People-prioritised streets and traffic restraint
People-prioritised streets and places put the needs of people first. This may or may not include elements typical of shared space schemes or give separate space to different users depending on which best creates an inclusive environment for all users.
We need more traffic restraint policies, including workplace car parking levies and mileage paid for cycling, along with other incentives to encourage modal shift to more sustainable modes of transport beneficial to the environment.
Develop a greenway network
Access to green and blue space is an essential human need. It improves our mental and emotional wellbeing, enables stronger social connections, and promotes physical activity.
A greenways programme that links towns and cities to green and blue space around them and provides direct, safe and attractive traffic-free walking and cycling routes, planned by the local community will go a long way to improving the problems which the UK population faces on a daily basis, and helping people incorporate encounters with the natural environment into their daily lives.

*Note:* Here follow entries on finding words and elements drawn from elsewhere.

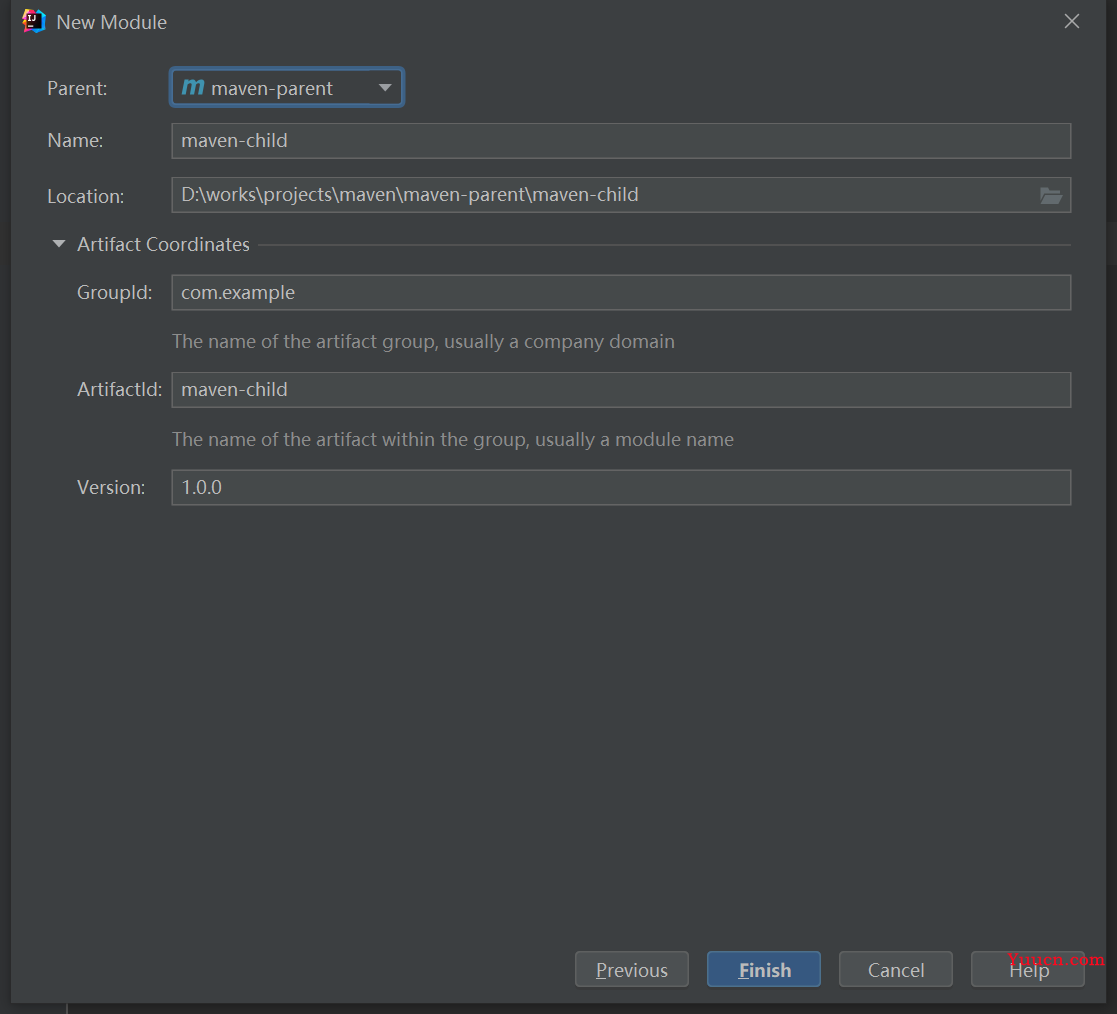Open Help for this dialog

tap(1027, 969)
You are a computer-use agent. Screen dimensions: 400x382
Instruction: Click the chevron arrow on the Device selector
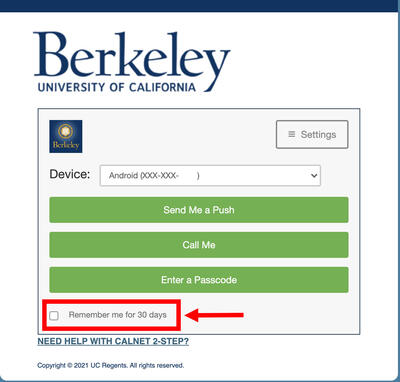point(314,175)
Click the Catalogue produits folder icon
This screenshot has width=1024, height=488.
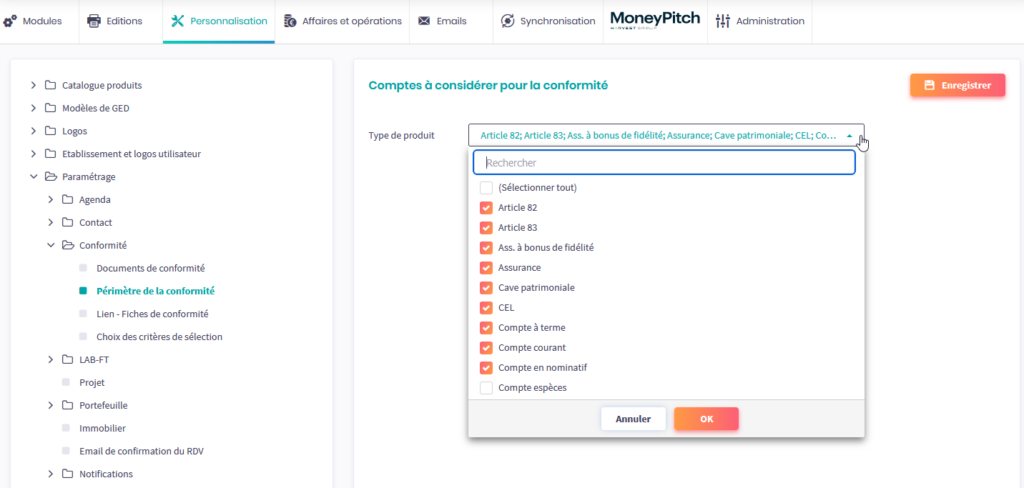coord(50,85)
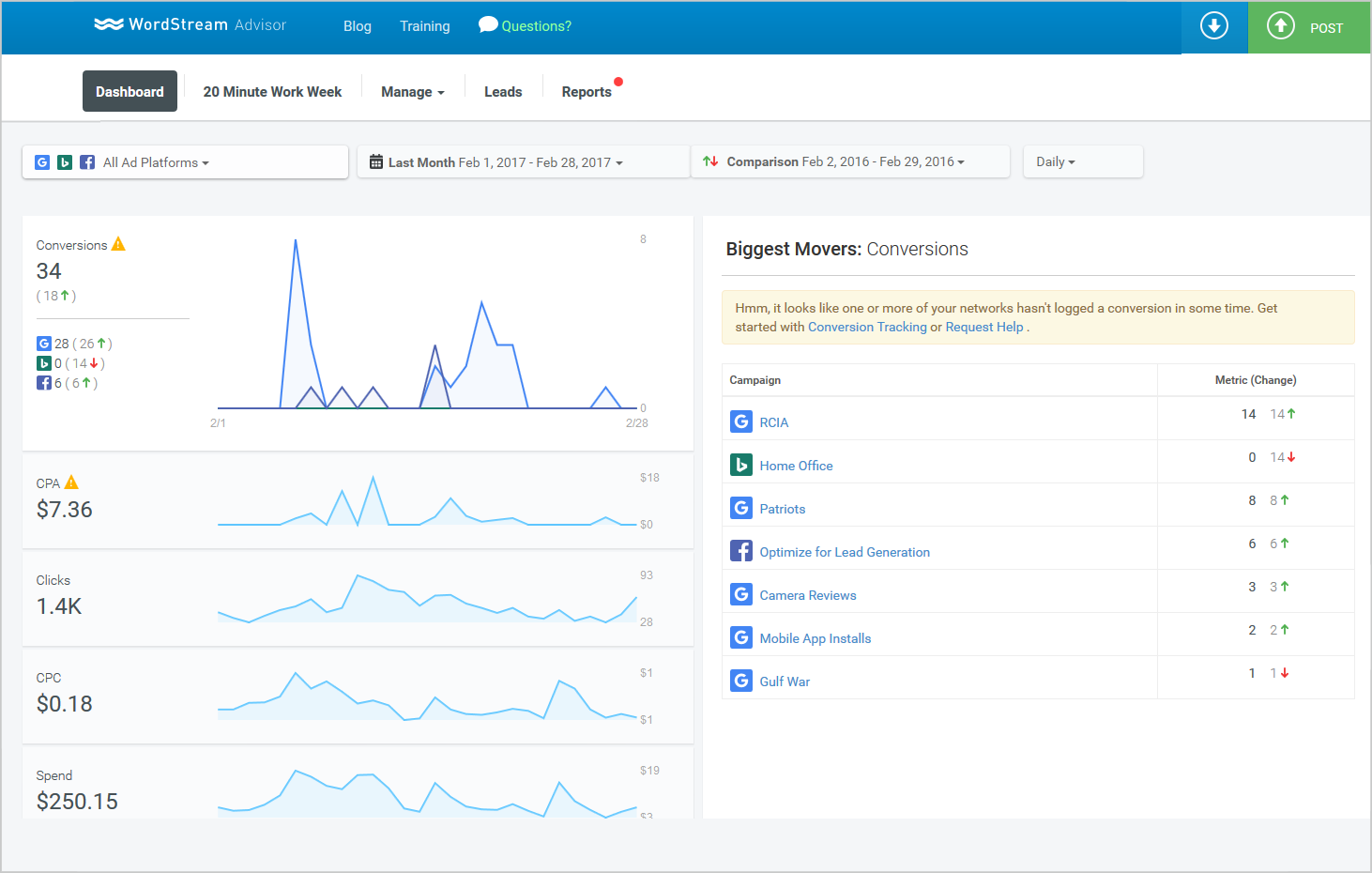Click the download arrow icon in header

[x=1213, y=26]
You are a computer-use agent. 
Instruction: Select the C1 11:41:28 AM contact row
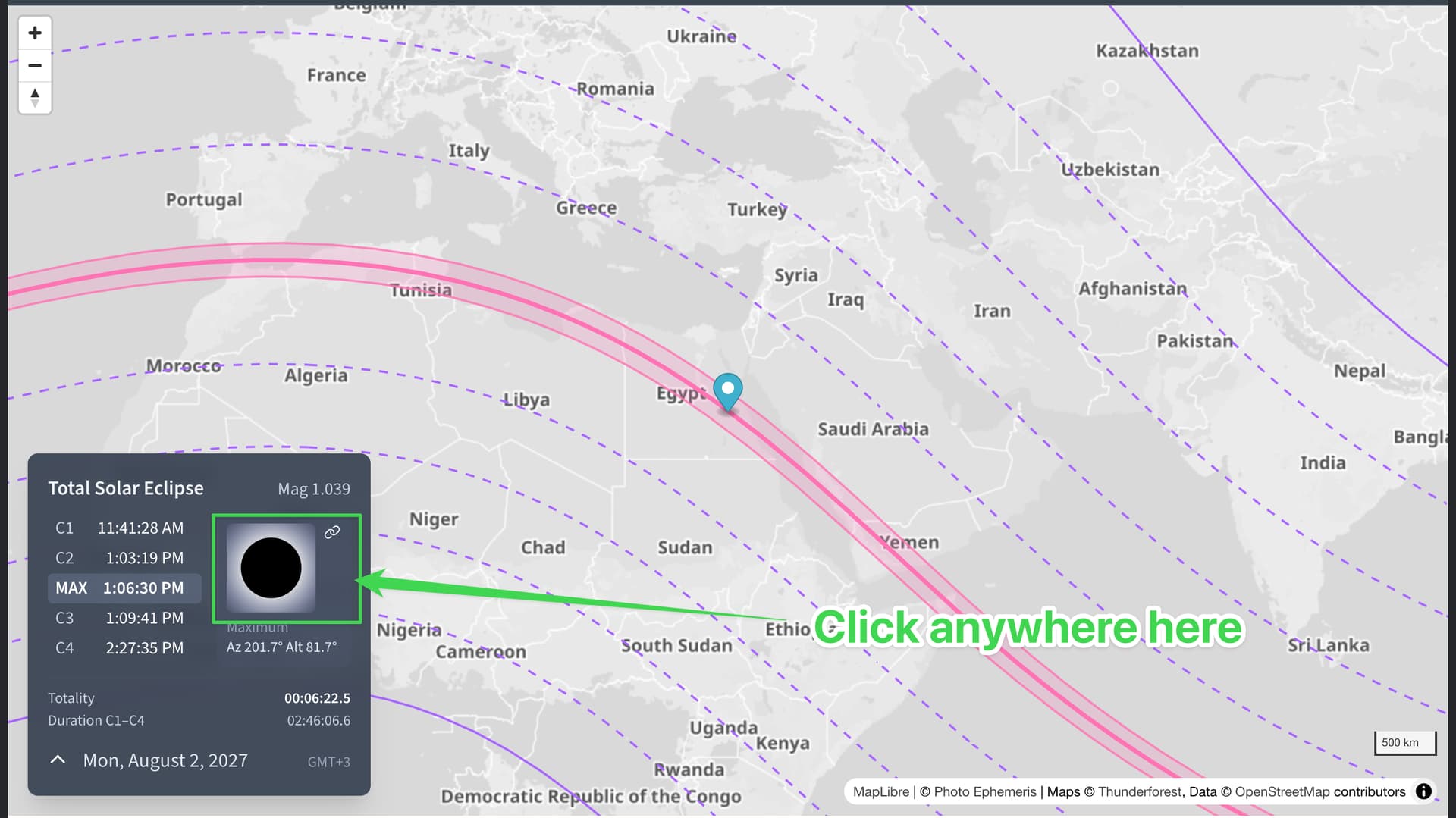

Trees absorb and store greenhouse gas emissions from cars, improve air quality, tackle noise pollution and provide shade in heatwaves. Good quality green and blue infrastructure including measures like Sustainable Urban Drainage Systems will better enable our towns and cities to cope with increased flood risk and weather changes, as well as improve our health and wellbeing.
Green citizens - volunteers
We need to galvanise the enthusiasm and commitment of citizens to protect and promote the environment. Sustrans has teams of volunteers who help us promote walking and cycling. We have a large number of rangers who look after the National Cycle Network and greenways across Northern Ireland – their work involves tidy days, signage and trouble-shooting. These volunteers should be given more support and a higher profile. There are many environmental charities across Northern Ireland that have similar teams of volunteers helping to support their work. A national programme, supported by government, should be considered to attract a network of ‘green’ volunteers, of all ages, to improve engagement with and the protection of our environment, as we all have a stake in it.